15.Exploring the Trade-Offs: Unified Large Language Models vs Local Fine-Tuned Models for Highly-Specific Radiology NLI Task

Authors:Zihao Wu, Lu Zhang, Chao Cao, Xiaowei Yu, Haixing Dai, Chong Ma, Zhengliang Liu, Lin Zhao, Gang Li, Wei Liu, Quanzheng Li, Dinggang Shen, Xiang Li, Dajiang Zhu, Tianming Liu

Abstract: Recently, ChatGPT and GPT-4 have emerged and gained immense global attention due to their unparalleled performance in language processing. Despite demonstrating impressive capability in various open-domain tasks, their adequacy in highly specific fields like radiology remains untested. Radiology presents unique linguistic phenomena distinct from open-domain data due to its specificity and complexity. Assessing the performance of large language models (LLMs) in such specific domains is crucial not only for a thorough evaluation of their overall performance but also for providing valuable insights into future model design directions: whether model design should be generic or domain-specific. To this end, in this study, we evaluate the performance of ChatGPT/GPT-4 on a radiology NLI task and compare it to other models fine-tuned specifically on task-related data samples. We also conduct a comprehensive investigation on ChatGPT/GPT-4's reasoning ability by introducing varying levels of inference difficulty. Our results show that 1) GPT-4 outperforms ChatGPT in the radiology NLI task; 2) other specifically fine-tuned models require significant amounts of data samples to achieve comparable performance to ChatGPT/GPT-4. These findings demonstrate that constructing a generic model that is capable of solving various tasks across different domains is feasible.

16.Outlier Suppression+: Accurate quantization of large language models by equivalent and optimal shifting and scaling

Authors:Xiuying Wei, Yunchen Zhang, Yuhang Li, Xiangguo Zhang, Ruihao Gong, Jinyang Guo, Xianglong Liu

Abstract: Quantization of transformer language models faces significant challenges due to the existence of detrimental outliers in activations. We observe that these outliers are asymmetric and concentrated in specific channels. To address this issue, we propose the Outlier Suppression+ framework. First, we introduce channel-wise shifting and scaling operations to eliminate asymmetric presentation and scale down problematic channels. We demonstrate that these operations can be seamlessly migrated into subsequent modules while maintaining equivalence. Second, we quantitatively analyze the optimal values for shifting and scaling, taking into account both the asymmetric property and quantization errors of weights in the next layer. Our lightweight framework can incur minimal performance degradation under static and standard post-training quantization settings. Comprehensive results across various tasks and models reveal that our approach achieves near-floating-point performance on both small models, such as BERT, and large language models (LLMs) including OPTs, BLOOM, and BLOOMZ at 8-bit and 6-bit settings. Furthermore, we establish a new state of the art for 4-bit BERT.

**EXERCISE**
Answer these questions from the two paper abstracts above:
(a) In the radiology NLI study, which model outperforms ChatGPT?
(b) According to the Outlier Suppression+ abstract, where are the detrimental activation outliers concentrated?
(c) For what setting does Outlier Suppression+ establish a new state of the art?

Records from a data source
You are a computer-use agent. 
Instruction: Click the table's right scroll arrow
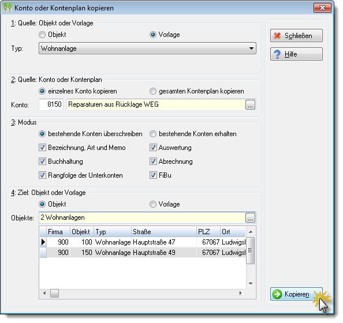241,293
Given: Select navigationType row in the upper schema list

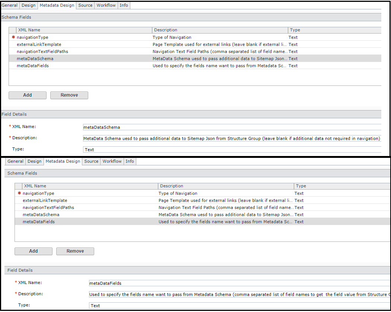Looking at the screenshot, I should pyautogui.click(x=32, y=37).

**SOLUTION BELOW**
(a) GPT-4
(b) In specific channels
(c) 4-bit BERT